Using a pharmacy-based intervention to improve antipsychotic adherence among patients with serious mental illness

Marcia Valenstein, Janet Kavanagh, Todd Lee, Peter Reilly, Gregory W Dalack, John Grabowski, David Smelson, David L Ronis, Dara Ganoczy, Emily Woltmann, Tabitha Metreger, Patricia Wolschon, Agnes Jensen, Barbara Poddig, Frederic C Blow
Schizophrenia Bulletin 2011, 37 (4): 727-36
19933540

BACKGROUND: Similar to patients with other chronic disorders, patients with serious mental illness (SMI) are often poorly adherent with prescribed medications.

OBJECTIVE: We conducted a randomized controlled trial examining the effectiveness of a pharmacy-based intervention (Meds-Help) in increasing antipsychotic medication adherence among Department of Veterans Affairs (VA) patients with SMI. We also examined the impact of Meds-Help on psychiatric symptoms, quality of life, and satisfaction with care.

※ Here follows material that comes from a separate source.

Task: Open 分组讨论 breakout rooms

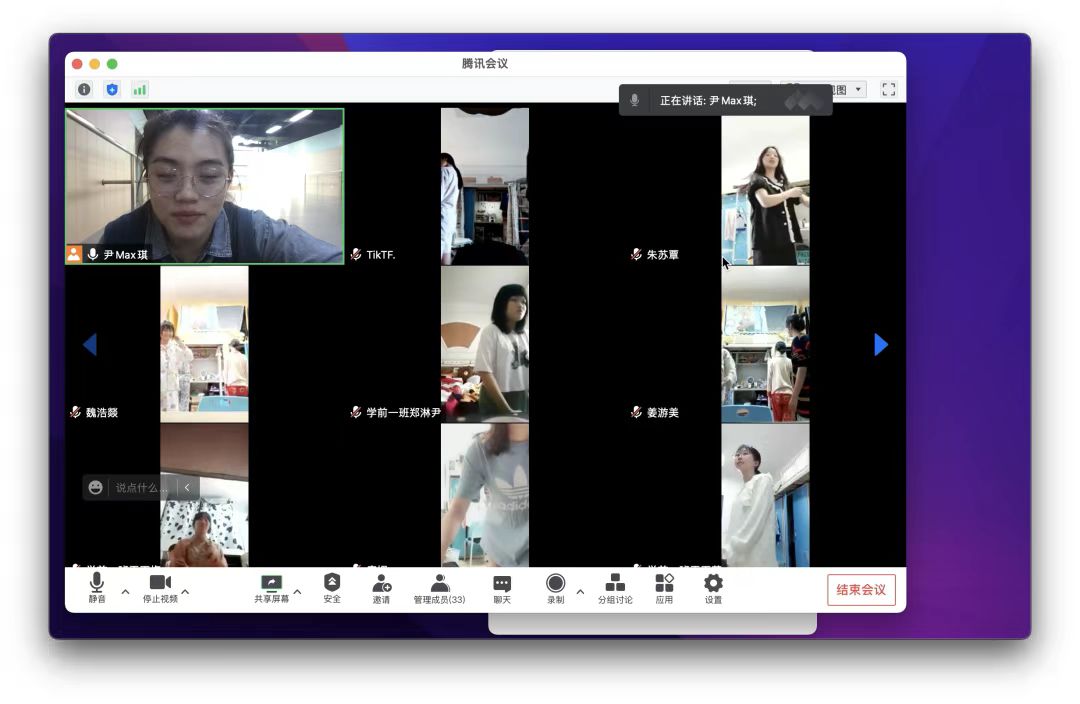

METHODS: We enrolled 118 patients from 4 VA facilities with schizophrenia, schizoaffective, or bipolar disorder who were on long-term antipsychotics but had antipsychotic medication possession ratios (MPRs) <0.8 in the prior year. Patients were randomized to usual care (UC; n = 60) or the pharmacy-based intervention (Meds-Help; n = 58). We reassessed adherence at 6 and 12 months, at which time patients completed Positive and Negative Symptom Scales (PANSS), Quality of Well-being Scales (QWB), and Client Satisfaction Questionnaires (CSQ-8).

RESULTS: Prior to enrollment, Meds-Help and UC patients had mean antipsychotic MPRs of 0.54 and 0.55, respectively. At 6 months, mean MPRs were 0.91 for Meds-Help and 0.64 for UC patients; at 12 months, they were 0.86 for Meds-Help and 0.62 for UC patients. In multivariate analyses adjusting for patient factors, Meds-Help patients had significantly higher MPRs at 6 and 12 months (P < .0001). There were no significant differences between groups in PANSS, QWB, or CSQ-8 scores, but power to detect small effects was limited.

CONCLUSIONS: Congruent with prior studies of patients with other disorders, a practical pharmacy-based intervention increased antipsychotic adherence among patients with SMI. However, SMI patients may require additional care management components to improve outcomes.